It's the last month of 2009. I can't believe I didn't blog yesterday. I didn't really have time and it didn't occur to me that it was December 1 and I forgot about all the faux-sentimentality I planned to attach onto it. I can't believe it's almost a new year and almost time to make new resolutions. I don't remember if I kept any of my resolutions I made last January. I wrote them down in a journal, but I hate looking at that journal now. I remember that one of my resolutions for 2009 was to write in a blog every day for a year. I guess I kind of kept it, even though my blog upkeep got pretty spotty since I came to college. But I'm really glad I can look back on these posts. Also, it's almost time to wrap up the year. I haven't really figured out what I'm gonna do in these last few weeks to celebrate a blog that essentially documented every mundane activity in which I partook for 12 months. And oh yeah, there are pictures. Wasn't that supposed to be the point in the first place?

Last night I stayed up really late with Alex, Dan, Liz, and Bethany.
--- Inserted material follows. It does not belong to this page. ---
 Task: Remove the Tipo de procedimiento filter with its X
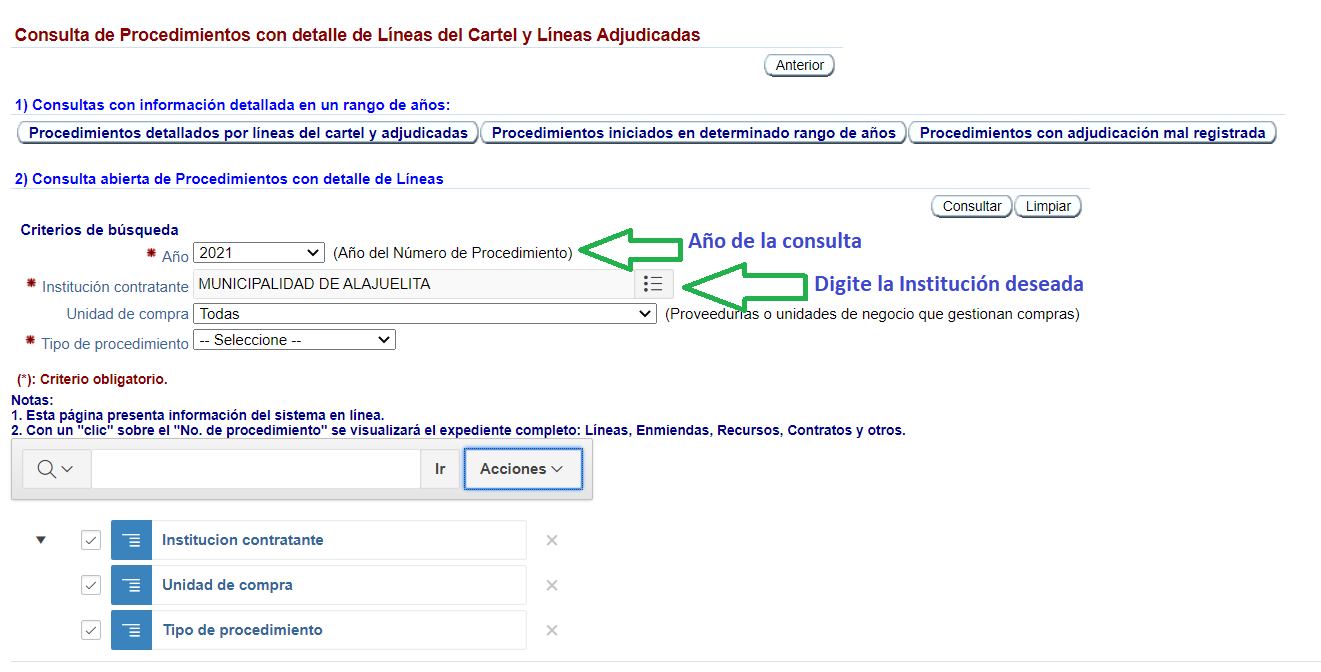[x=551, y=630]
Me and Alex went upstairs to go to bed and climbing up the stairs we noticed, looking out onto the parking lot, that a light snow had dusted the tops of all the cars. It was so cool and magical, and only enhanced by the fact that seemingly NO ONE was awake and we felt like the only people in the world to witness the first snow of the year (not really but whatever). This morning it was gone and we felt like we had a secret that no one else had been lucky enough to be let in on. How fitting, that December 1 was the first snow. I don't give December enough credit. To me, it's the only month of the year in which winter's presence is not only appropriate, but beautiful and peaceful.
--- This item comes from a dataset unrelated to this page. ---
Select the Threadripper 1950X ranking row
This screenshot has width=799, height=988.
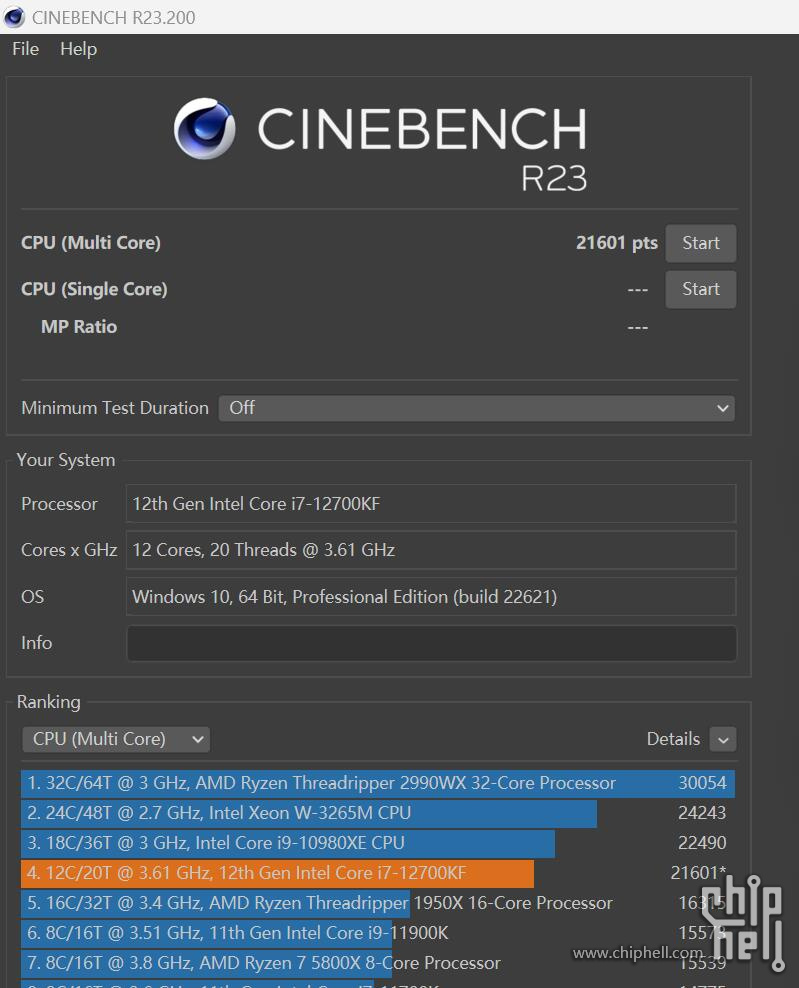pos(320,903)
This is a call for submissions: If you are reading this, and you like writing, please submit to my zine, Auraphice! You will be published and you will feel awesome about it! We want the submissions to be handwritten, so send them to my mailing address (email me and ask for it, or look at the facebook event), but if your inexplicable hatred of sending mail is the only thing standing in the way of your submitting, than you can just email them to me (phoebe83@charter.net). RELEASE YOUR INHIBITIONS! LET YOUR BRILLIANCE SCREAM OUT FROM YOUR AURAPHICES! SUBMIT!
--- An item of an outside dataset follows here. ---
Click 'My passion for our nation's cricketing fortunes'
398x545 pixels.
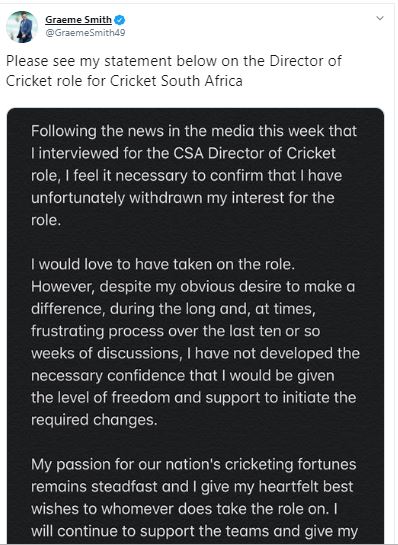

Oh yeah, song of the day is "Arms Against Atrophy" by Titus Andronicus. I smell an illegal substance.

Monday

November 30


Right now I'm sitting across Pat and Chris and they are watching a Youtube video of someone popping a zit. Pat just said "Okay. Putting that on my blog."

I wasn't going to blog tonight until I realized there was no reason not to. Tomorrow I get to sign up for classes for next semester but I can change it until add/ drop ends. Today I wrote a page long stream of consciousness. To be honest, I'm having trouble focusing on this entry because of the sounds from the video and Chris and Pat's occasional yelps of horror and oh wait, Chris just ran out of the room.

Apparently I'm optimistic. This makes sense because while everyone around me feels empty, I still feel pretty full, or at least I remember what that feels like. The song of the day is "Wake Up" by the Arcade Fire. Wake up is the tagline for Ellipsis, Butterfield's literary magazine. The release party is this weekend.

Children, wake up
Hold your mistake up
Before they turn the summer into dust

Sunday

November 29


"Transitoning is weird" - Kathryn, today.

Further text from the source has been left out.